Omdat wij het geslacht van de baby nog niet wisten, vragen wij nu toch maar of zij ons dit leuke feitje kan vertellen. Ze kijkt in de uitslagen en zegt; een jongen. Een JONGEN? Nee dat kan niet, denk ik. Ik was namelijk overtuigd van een meisje.
De arts vraagt of we behoefte hebben om te praten met de maatschappelijk werkster. Ik heb daar nooit zoveel mee maar Marcello zegt dat hij het wel fijn vind. Ze wordt gebeld en binnen 10 minuten komt ze het sombere kamertje binnen. Deze kamer is nu niet meer “gewoon” somber, ik wil hier nooit meer komen!
De maatschappelijk werkster doet haar best en stelt ons allerlei vragen. Ik merk dat ik onrustig van haar word. Ze stelt vragen waarop ik gewoon nog geen antwoord kan geven. Kortaf ben ik en ik denk alleen maar ja weet ik veel, ik heb dit nieuws net gekregen. Ik kan gewoon nog niet zeggen hoe ik me voel (behalve k.u.t.), hoe ik dit ga verwerken, wat dit nieuws met mij doet en wat ik denk.
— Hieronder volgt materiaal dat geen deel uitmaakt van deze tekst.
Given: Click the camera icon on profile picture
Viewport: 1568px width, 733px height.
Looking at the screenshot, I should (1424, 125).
Ik kan alleen maar denken ik moet hier weg. Marcello gaat er beter mee om. Die kan zijn gedachtes en gevoelens beter verwoorden en ook vragen stellen. Sorry, ik moet echt even naar de wc zeg ik. Ik loop naar de wc en zodra ik hier aankom stort ik in. Ik kan me niet herinneren dat ik ooit zo gehuild heb in mijn leven. De vrouwen die de wc verlaten kijken me ook sip aan en wensen me sterkte. Oké Dees, man up en door. Ik kom HET kamertje weer binnen waar Marcello nog in gesprek is. Ik ga zitten en de maatschappelijk werkster wendt zich weer naar mij. Ik reageer nog steeds kortaf en kan haar vragen nog steeds niet goed beantwoorden. Ik begrijp de vragen ook gewoon nog niet. Ik ben met mijn gedachten al verder merk ik.
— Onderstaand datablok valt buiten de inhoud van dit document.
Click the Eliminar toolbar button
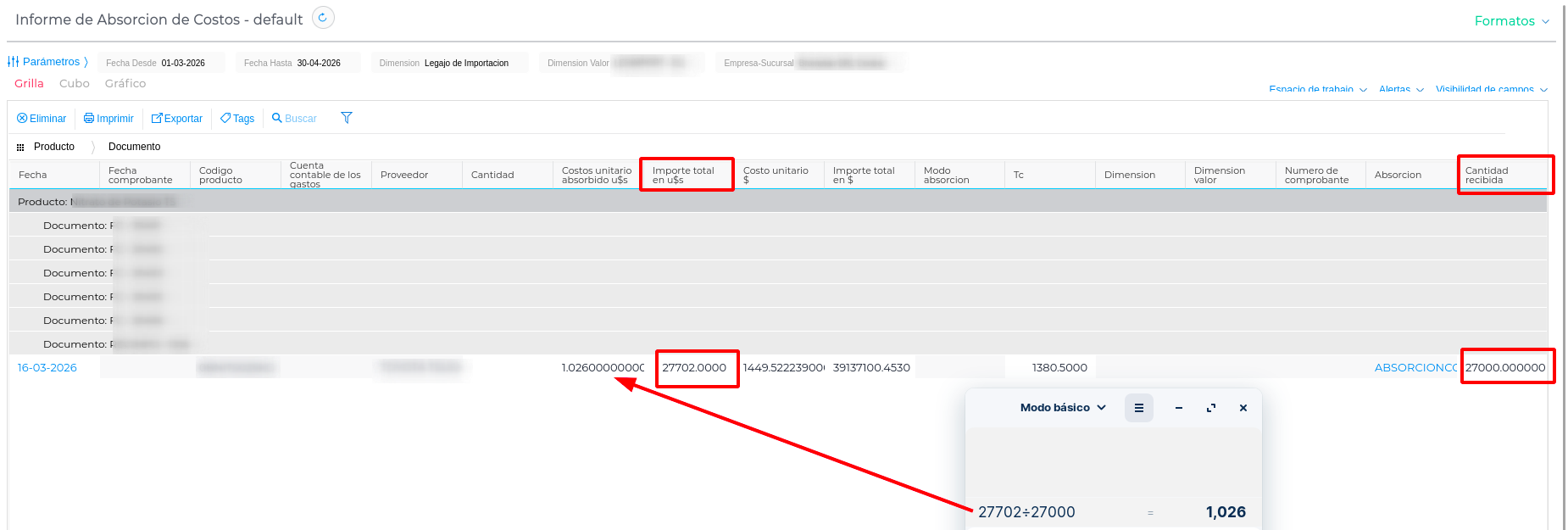The width and height of the screenshot is (1568, 530). (42, 119)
Marcello en ik hadden namelijk besloten dat als we slecht nieuws krijgen, wij de zwangerschap gaan afbreken. Een vreselijke keuze maar voor ons uiteindelijk de juiste. Moeten wij hem dit onzekere leven vol ziekenhuisbezoeken e.d. aan doen? Kunnen wij voor hem zorgen? Hoe lang kunnen wij voor hem zorgen? Is dit eerlijk tegenover de jongens? Hoe gaat het als wij er niet meer zijn? En dan al het verdriet dat erbij komt kijken.
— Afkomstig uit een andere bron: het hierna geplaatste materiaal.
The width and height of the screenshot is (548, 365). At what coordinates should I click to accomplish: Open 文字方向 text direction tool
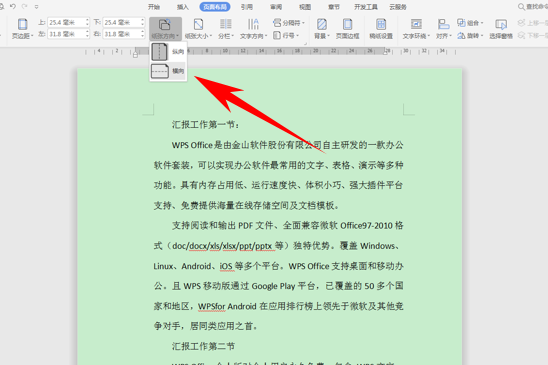(253, 29)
Ik kan alleen nog maar denken ik moet dus bevallen, ik moet gewoon bevallen. Bevallen van een heel klein kindje, dit kan ik niet. Ik kan dit gewoon niet. Wat moet er geregeld worden? Wanneer gaat dit alles gebeuren?
Het is inmiddels half 11 en we gaan naar huis. Het is weekend. Een weekend vol gesprekken en uitzoekklussen. Volgende week volgt HET gesprek met de gynaecoloog. Zij gaat ons vertellen hoe een zwangerschapsafbreking gaat. Ik heb mijn huiswerk gedaan en ik weet donders goed hoe dit gaat. Ik kan nog steeds alleen maar denken; IK KAN DIT NIET!